Enhancing Tax Credits to Encourage Saving for Higher Education

Advancing the American Opportunity Tax Credit and Reforming the Saver’s Credit
Policy Paper
Nov. 1, 2010

The federal tax system contains numerous credits, deductions, and incentives for individuals and families to build wealth and make goals like higher education more accessible and affordable. By May 2010, over 129 million American taxpayers filed federal income tax returns from the previous year, ninety-six million – or three-fourths – of which resulted in a federal refund. The average federal refund was $2,887 for all taxpayers, and low- and moderate-income (LMI) families in particular tend to receive larger tax refunds relative to annual income. In short, tax credits and incentives represent one of the few touch points each year for LMI families to set aside money for wealth building and future aspirations, particularly for higher education.

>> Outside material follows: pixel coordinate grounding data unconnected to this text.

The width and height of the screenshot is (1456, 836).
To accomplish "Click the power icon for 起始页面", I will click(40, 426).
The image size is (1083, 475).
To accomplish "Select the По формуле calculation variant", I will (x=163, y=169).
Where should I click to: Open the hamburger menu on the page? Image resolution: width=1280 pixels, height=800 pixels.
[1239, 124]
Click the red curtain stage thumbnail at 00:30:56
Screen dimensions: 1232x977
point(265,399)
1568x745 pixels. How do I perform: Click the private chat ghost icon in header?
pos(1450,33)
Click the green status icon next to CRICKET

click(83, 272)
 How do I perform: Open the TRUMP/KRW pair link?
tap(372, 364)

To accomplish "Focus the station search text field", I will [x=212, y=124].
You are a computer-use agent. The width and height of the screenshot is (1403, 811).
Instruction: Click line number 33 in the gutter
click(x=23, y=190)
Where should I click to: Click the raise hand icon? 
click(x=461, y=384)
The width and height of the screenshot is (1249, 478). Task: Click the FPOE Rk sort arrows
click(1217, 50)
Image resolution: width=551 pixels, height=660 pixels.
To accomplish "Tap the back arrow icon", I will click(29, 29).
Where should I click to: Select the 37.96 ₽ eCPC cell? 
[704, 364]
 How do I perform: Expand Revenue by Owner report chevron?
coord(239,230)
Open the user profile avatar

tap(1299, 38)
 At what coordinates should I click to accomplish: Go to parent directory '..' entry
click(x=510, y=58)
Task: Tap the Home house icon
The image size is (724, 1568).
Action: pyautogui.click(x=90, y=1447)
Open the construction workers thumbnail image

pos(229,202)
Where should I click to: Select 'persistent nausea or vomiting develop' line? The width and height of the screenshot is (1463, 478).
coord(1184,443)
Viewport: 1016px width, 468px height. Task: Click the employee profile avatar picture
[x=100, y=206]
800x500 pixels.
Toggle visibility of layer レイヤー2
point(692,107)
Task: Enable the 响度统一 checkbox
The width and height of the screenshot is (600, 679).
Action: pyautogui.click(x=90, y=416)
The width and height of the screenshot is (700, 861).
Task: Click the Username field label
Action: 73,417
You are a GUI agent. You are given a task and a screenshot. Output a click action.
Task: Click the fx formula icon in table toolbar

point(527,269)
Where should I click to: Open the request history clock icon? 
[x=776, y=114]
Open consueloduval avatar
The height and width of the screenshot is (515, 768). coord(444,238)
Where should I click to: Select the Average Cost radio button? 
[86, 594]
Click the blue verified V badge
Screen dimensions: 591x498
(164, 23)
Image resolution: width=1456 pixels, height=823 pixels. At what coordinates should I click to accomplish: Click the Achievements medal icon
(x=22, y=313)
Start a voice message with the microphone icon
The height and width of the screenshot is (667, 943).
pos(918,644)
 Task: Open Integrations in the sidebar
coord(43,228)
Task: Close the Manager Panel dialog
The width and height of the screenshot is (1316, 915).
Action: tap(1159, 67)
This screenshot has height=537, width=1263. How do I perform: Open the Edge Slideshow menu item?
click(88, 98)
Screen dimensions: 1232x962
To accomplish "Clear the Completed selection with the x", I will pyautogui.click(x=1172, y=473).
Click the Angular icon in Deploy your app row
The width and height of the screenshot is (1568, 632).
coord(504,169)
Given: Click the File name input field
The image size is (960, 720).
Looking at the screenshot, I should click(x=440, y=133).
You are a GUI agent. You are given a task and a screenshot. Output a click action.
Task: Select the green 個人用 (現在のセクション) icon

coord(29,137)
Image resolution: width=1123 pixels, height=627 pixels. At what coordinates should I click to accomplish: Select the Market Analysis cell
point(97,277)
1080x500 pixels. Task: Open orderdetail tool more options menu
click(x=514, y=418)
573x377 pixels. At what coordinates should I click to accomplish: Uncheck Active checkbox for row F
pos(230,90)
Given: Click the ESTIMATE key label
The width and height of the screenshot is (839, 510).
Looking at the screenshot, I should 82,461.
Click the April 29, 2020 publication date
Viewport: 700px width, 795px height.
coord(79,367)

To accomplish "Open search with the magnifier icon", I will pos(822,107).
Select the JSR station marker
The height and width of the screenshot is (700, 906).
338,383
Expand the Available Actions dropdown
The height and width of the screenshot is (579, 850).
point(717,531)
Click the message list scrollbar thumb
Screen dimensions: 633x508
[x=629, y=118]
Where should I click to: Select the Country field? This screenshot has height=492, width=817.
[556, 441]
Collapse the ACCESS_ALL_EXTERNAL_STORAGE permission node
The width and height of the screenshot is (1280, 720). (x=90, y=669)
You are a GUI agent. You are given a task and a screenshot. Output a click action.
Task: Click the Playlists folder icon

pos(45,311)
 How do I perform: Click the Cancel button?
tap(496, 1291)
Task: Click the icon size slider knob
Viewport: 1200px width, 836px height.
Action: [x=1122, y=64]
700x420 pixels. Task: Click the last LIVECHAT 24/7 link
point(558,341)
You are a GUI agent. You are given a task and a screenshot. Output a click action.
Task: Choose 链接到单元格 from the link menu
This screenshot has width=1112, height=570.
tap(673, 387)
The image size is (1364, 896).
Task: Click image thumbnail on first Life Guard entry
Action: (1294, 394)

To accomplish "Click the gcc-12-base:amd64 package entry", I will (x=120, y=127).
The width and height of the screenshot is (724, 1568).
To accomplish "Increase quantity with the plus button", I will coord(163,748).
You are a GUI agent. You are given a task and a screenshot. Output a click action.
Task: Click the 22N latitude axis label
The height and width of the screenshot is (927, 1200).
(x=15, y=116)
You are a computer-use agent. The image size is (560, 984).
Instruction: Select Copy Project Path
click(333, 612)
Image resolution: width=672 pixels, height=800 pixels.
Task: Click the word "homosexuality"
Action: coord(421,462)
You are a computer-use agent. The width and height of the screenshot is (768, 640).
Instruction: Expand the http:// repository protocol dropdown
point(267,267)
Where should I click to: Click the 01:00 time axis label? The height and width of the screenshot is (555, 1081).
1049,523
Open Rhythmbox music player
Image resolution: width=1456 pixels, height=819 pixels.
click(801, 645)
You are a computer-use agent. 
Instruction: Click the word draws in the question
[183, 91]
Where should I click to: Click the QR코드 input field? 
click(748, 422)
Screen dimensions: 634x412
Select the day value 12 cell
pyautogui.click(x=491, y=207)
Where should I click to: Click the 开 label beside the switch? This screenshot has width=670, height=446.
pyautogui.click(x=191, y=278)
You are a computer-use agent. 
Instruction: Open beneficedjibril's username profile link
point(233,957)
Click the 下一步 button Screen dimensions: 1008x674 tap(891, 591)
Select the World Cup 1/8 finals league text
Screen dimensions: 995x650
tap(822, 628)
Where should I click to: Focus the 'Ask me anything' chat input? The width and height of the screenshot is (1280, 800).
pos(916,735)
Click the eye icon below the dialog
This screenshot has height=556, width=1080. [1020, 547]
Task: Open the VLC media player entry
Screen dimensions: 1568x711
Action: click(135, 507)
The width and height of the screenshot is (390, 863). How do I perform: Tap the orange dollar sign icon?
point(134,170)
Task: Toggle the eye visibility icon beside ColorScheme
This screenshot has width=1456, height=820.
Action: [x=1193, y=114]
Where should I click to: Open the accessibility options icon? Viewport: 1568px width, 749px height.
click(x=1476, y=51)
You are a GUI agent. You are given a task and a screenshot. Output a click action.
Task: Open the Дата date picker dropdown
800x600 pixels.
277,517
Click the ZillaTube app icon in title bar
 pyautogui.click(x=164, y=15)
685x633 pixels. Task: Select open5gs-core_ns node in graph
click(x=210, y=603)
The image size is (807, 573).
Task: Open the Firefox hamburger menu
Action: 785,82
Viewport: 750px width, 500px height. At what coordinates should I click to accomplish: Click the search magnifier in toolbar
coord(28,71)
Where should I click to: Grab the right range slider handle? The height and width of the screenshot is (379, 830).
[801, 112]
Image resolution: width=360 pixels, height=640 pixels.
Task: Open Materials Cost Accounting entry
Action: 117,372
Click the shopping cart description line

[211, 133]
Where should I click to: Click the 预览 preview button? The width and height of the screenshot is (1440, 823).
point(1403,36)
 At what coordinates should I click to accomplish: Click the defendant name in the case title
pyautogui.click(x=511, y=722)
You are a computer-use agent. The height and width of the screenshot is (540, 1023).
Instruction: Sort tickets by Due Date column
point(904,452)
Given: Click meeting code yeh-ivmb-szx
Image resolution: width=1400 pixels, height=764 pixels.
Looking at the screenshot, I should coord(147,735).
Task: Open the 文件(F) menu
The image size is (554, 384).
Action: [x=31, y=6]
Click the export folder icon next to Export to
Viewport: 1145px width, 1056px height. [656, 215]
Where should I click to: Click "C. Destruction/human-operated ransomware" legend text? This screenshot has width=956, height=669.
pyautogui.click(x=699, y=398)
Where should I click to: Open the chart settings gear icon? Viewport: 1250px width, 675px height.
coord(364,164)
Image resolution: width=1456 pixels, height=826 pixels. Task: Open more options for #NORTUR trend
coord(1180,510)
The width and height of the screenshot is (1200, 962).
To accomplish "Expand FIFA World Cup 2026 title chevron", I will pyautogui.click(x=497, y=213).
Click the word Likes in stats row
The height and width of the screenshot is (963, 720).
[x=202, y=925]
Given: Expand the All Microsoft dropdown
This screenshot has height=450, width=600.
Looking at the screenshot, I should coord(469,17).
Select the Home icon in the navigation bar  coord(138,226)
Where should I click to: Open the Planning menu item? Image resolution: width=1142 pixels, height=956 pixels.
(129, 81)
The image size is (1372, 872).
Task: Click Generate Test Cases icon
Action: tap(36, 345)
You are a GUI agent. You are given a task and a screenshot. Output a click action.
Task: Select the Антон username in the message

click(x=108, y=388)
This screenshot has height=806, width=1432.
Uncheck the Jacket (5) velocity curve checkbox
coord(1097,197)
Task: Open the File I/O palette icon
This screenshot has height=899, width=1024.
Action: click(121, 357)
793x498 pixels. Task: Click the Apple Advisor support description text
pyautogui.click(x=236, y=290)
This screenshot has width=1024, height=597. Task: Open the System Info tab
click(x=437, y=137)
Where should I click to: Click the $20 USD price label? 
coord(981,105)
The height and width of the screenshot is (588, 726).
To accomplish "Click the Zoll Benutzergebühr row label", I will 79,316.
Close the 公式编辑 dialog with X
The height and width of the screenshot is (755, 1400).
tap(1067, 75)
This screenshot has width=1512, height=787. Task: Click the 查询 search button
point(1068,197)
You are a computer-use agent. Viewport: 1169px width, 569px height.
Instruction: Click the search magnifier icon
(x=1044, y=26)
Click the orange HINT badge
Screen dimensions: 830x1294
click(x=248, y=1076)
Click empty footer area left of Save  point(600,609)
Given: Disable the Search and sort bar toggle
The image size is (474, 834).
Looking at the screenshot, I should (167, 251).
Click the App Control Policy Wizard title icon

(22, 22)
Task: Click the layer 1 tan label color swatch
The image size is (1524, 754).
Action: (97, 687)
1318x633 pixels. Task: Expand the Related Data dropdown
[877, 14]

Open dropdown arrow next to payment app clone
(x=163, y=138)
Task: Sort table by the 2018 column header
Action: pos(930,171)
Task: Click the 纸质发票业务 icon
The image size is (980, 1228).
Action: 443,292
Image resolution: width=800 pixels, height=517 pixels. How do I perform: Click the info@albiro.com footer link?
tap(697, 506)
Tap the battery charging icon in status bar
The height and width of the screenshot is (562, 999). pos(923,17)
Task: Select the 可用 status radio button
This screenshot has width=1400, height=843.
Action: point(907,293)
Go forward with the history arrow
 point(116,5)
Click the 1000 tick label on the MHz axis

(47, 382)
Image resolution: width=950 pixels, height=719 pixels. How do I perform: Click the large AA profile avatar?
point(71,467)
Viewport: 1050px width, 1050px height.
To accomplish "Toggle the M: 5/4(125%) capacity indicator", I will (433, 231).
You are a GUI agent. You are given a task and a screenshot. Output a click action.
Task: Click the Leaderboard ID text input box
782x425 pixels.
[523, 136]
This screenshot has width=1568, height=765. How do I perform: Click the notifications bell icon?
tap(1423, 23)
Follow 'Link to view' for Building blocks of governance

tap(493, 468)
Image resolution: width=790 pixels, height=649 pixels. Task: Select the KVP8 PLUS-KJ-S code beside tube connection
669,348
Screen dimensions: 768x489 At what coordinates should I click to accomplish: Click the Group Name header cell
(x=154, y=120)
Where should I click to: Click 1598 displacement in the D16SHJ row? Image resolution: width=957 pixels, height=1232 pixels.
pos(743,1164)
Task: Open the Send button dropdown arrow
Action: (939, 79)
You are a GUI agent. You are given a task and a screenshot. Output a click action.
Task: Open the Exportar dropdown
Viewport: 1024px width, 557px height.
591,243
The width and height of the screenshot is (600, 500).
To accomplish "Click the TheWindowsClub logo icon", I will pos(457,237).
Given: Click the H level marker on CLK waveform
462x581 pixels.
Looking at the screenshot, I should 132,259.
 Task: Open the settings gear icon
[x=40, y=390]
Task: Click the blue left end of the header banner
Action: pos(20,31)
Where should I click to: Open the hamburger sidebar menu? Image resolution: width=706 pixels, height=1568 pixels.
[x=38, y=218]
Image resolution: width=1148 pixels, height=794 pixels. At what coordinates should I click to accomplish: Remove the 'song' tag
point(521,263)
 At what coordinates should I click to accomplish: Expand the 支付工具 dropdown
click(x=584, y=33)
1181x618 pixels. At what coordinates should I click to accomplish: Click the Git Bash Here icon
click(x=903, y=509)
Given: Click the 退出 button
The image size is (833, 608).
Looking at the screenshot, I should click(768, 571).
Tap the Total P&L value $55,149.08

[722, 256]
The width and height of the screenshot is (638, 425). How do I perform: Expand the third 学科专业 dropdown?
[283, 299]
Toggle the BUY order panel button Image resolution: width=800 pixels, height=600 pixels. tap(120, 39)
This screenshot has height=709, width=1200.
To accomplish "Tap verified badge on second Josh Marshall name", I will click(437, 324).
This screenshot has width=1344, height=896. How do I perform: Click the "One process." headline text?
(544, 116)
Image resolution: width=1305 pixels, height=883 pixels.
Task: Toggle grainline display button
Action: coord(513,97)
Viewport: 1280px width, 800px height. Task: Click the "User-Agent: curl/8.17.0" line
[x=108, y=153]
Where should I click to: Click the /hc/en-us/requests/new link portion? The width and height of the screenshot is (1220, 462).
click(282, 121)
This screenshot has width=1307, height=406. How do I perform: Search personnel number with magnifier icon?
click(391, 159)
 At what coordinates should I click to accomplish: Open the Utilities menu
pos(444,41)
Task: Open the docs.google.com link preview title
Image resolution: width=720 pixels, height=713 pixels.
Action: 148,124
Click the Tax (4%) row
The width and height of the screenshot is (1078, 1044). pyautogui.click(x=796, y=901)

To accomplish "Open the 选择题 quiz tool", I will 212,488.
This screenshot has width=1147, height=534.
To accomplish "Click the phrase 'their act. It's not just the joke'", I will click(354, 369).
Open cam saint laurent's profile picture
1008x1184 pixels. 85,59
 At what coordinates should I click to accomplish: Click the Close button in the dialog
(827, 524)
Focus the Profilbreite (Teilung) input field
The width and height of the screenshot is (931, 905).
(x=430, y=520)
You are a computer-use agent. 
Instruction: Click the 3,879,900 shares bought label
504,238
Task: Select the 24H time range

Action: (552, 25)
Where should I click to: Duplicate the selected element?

For education savings in particular, the federal government allows tax-free growth and tax-free qualified withdrawals through 529 college savings plans, Coverdells, and other savings vehicles. Many states also offer tax-free distribution, tax deductions, and other incentives for saving in 529 plans. These incentives were created to help families keep pace with the rising cost of college education.

However, incentives such as tax-free growth and non-refundable tax credits carry little weight with LMI families who struggle the most with college affordability, since many have little or no tax liability. Furthermore, extensive research has demonstrated LMI students are less likely to enroll in college or complete degrees, despite decades of nominal increases in federal financial aid.

Finally, a postsecondary credential is one of the most consistent predictors of upward economic mobility: only 16 percent of Americans born in the bottom income quintile who earn a college degree stay at the bottom, compared to 45 percent of those without a college degree. Moreover, an emerging body of research has found a relationship between savings and account ownership and important aspirational benefits such as high school graduation, college attendance and completion. Account ownership in particular, controlling for income and other factors, has a particularly strong relationship to college attendance.Savings can provide financial benefits as well, in the form of long-term growth and earnings, in addition to the aspirational benefits listed above.

Better-targeted incentives – particularly via existing tax credits – could positively impact savings behaviors, as well as make higher education a more concrete possibility for LMI families in ways that simply increasing financial aid packages may not.